Bicaméralisme au Bénin : Joseph Djogbénou prône la complémentarité entre Sénat et Assemblée nationale
L’installation de la 10ᵉ législature marque un tournant dans l’évolution du système parlementaire béninois. Lors de son discours d’investiture prononcé ce mercredi 15 avril 2026 à Porto-Novo, Joseph Djogbénou a clarifié les nouvelles relations entre l’Assemblée Nationale et le Sénat, désormais réunis dans un Parlement à deux chambres.
Le président de l’Assemblée Nationale a souligné que la réforme constitutionnelle introduit une transformation notable du fonctionnement du pouvoir législatif. Désormais, si l’Assemblée Nationale conserve la prérogative du contrôle de l’action gouvernementale, elle n’assure plus à elle seule l’ensemble du processus législatif.
S’appuyant sur la nouvelle formulation de l’article 79 de la Constitution, il a rappelé que le pouvoir législatif est exercé conjointement par l’Assemblée Nationale et le Sénat.
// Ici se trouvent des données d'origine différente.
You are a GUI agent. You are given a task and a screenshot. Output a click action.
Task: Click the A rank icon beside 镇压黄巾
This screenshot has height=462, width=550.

Une mutation institutionnelle qui, selon lui, ne remet pas en cause le rôle clé de la chambre basse dans l’élaboration des lois. Celle-ci reste le cadre principal de délibération, même si elle ne décide plus seule de l’issue politique des textes.
Face aux doutes et interrogations suscités par cette réforme, Joseph Djogbénou a tenu à dissiper toute idée de rivalité entre les deux institutions. Il a insisté sur le fait que leur coexistence ne relève pas d’un affrontement, mais plutôt d’une collaboration constructive. Selon lui, l’Assemblée Nationale et le Sénat forment un tandem complémentaire, appelé à renforcer l’efficacité du travail législatif.
Dans cette dynamique, il a affirmé que les deux chambres évolueront dans une logique de concertation, excluant toute concurrence, afin de consolider la qualité et la pertinence des lois adoptées.